*Aim*:
Copy the records below word for word, starting with the line that contains "The height and width of the screenshot is (828, 1456)." and stopping after the line that contains "Image resolution: width=1512 pixels, height=803".

*Source data*:
---+---

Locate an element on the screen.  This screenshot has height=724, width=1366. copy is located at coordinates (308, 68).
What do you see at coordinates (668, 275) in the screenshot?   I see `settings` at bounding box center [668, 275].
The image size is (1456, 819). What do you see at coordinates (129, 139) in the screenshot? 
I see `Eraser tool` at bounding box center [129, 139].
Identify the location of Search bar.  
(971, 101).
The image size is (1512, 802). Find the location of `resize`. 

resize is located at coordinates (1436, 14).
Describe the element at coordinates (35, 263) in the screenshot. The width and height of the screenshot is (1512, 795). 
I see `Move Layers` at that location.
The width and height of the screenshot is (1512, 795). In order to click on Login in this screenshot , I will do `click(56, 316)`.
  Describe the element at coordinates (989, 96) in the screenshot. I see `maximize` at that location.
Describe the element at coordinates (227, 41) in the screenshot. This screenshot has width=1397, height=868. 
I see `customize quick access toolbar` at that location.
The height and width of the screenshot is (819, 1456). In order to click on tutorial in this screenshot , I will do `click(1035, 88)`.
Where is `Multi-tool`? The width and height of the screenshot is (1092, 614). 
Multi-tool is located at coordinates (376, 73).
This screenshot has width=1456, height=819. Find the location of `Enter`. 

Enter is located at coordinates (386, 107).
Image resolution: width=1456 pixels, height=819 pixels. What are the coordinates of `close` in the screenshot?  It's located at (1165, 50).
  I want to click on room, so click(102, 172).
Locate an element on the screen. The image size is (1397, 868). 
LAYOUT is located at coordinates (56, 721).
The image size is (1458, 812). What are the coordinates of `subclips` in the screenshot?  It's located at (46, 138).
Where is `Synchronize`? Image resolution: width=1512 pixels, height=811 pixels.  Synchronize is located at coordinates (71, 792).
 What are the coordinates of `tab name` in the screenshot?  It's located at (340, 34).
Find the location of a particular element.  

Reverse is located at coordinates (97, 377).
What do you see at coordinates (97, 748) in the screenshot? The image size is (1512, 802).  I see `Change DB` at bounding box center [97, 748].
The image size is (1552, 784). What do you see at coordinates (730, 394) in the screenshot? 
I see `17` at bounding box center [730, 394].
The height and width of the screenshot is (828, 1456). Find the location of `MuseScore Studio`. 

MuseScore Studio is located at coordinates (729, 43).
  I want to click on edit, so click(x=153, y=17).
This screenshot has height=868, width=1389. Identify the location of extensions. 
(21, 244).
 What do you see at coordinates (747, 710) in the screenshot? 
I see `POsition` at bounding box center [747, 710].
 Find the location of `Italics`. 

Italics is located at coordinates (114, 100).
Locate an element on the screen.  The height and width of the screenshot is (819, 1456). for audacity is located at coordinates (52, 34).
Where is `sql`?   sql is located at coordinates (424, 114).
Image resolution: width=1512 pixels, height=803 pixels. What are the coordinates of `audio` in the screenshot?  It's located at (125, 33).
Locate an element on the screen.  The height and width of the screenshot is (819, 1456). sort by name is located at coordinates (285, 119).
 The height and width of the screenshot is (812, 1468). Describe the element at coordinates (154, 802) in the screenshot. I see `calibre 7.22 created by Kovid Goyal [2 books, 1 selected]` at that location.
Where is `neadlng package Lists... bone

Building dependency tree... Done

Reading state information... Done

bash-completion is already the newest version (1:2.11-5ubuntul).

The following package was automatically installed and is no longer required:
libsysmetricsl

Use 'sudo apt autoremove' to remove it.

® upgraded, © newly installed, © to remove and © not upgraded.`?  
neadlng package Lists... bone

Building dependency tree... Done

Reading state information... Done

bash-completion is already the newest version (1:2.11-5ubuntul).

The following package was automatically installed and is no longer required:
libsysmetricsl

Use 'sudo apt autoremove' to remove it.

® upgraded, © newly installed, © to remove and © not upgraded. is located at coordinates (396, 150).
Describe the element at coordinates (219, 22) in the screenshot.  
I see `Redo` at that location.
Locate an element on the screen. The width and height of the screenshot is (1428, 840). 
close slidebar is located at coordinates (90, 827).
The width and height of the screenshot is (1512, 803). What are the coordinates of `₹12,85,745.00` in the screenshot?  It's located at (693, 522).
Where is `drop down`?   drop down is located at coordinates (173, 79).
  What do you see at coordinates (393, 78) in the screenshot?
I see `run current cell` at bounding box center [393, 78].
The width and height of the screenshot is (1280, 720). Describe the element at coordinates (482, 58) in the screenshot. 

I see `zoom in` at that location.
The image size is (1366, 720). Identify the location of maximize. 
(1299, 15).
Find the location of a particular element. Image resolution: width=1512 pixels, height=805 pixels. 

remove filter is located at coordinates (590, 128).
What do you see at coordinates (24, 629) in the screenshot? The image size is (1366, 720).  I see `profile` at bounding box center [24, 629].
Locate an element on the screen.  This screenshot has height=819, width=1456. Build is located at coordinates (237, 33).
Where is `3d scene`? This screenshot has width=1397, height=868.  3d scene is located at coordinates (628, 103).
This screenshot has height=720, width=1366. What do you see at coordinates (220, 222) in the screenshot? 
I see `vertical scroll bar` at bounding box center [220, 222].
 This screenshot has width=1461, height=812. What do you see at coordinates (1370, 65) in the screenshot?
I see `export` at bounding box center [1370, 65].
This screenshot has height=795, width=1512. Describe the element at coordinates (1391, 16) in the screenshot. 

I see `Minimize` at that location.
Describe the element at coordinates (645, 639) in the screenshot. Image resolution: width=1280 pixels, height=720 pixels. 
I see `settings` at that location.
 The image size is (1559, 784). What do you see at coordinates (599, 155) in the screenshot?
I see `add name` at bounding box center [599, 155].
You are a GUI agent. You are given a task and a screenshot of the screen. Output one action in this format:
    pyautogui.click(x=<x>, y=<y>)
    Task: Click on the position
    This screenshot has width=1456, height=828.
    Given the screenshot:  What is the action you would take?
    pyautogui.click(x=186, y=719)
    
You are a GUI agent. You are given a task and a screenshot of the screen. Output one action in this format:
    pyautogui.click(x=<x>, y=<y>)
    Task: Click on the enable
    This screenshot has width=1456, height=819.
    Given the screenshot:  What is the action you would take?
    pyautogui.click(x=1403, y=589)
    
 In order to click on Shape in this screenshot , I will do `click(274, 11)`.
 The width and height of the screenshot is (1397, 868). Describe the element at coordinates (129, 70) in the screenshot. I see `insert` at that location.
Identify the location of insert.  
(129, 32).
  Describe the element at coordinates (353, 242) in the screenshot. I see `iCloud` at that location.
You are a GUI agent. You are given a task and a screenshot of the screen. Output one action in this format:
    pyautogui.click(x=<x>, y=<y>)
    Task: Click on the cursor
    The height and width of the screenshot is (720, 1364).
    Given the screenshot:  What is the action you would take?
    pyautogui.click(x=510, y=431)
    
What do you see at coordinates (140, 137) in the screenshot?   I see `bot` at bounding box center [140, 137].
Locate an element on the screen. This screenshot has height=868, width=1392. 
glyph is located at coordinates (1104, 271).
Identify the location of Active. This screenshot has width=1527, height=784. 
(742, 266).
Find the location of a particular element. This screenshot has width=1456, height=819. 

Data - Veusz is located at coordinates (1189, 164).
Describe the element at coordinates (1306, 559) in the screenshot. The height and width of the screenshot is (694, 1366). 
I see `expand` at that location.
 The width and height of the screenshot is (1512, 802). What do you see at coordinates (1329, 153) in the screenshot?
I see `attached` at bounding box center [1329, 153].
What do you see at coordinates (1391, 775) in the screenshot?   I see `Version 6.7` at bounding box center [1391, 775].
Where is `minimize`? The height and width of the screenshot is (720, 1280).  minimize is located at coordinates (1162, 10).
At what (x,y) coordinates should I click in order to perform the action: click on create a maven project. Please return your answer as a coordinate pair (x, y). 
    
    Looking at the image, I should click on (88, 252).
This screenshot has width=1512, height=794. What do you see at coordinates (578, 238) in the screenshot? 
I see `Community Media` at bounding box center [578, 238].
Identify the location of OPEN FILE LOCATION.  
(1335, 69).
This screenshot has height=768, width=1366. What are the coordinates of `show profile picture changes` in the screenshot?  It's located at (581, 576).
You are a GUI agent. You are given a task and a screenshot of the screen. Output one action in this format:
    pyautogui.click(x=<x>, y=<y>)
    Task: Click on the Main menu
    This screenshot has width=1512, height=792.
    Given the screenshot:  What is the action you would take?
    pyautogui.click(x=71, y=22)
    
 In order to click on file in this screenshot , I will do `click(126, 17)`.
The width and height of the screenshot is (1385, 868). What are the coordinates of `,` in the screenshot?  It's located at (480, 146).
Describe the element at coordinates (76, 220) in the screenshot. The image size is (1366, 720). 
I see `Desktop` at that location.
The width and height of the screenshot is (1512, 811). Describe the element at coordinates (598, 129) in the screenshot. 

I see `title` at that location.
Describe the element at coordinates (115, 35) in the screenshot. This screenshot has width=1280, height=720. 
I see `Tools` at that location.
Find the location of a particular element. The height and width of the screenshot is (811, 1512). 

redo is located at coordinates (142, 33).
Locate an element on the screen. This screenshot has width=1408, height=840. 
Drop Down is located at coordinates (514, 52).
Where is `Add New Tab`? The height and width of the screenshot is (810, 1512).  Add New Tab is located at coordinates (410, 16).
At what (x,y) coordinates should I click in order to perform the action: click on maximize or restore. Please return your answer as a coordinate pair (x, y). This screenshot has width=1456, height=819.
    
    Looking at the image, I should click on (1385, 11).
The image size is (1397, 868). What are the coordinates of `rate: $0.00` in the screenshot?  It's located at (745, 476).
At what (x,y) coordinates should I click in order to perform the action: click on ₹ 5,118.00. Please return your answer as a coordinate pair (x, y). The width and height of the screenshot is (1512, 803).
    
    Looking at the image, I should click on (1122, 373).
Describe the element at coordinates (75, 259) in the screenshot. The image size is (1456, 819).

---+---

*Result of this task*:
The height and width of the screenshot is (828, 1456). Find the location of `MuseScore Studio`. 

MuseScore Studio is located at coordinates (729, 43).
  I want to click on edit, so click(x=153, y=17).
This screenshot has height=868, width=1389. Identify the location of extensions. 
(21, 244).
 What do you see at coordinates (747, 710) in the screenshot? 
I see `POsition` at bounding box center [747, 710].
 Find the location of `Italics`. 

Italics is located at coordinates (114, 100).
Locate an element on the screen.  The height and width of the screenshot is (819, 1456). for audacity is located at coordinates (52, 34).
Where is `sql`?   sql is located at coordinates (424, 114).
Image resolution: width=1512 pixels, height=803 pixels. What are the coordinates of `audio` in the screenshot?  It's located at (125, 33).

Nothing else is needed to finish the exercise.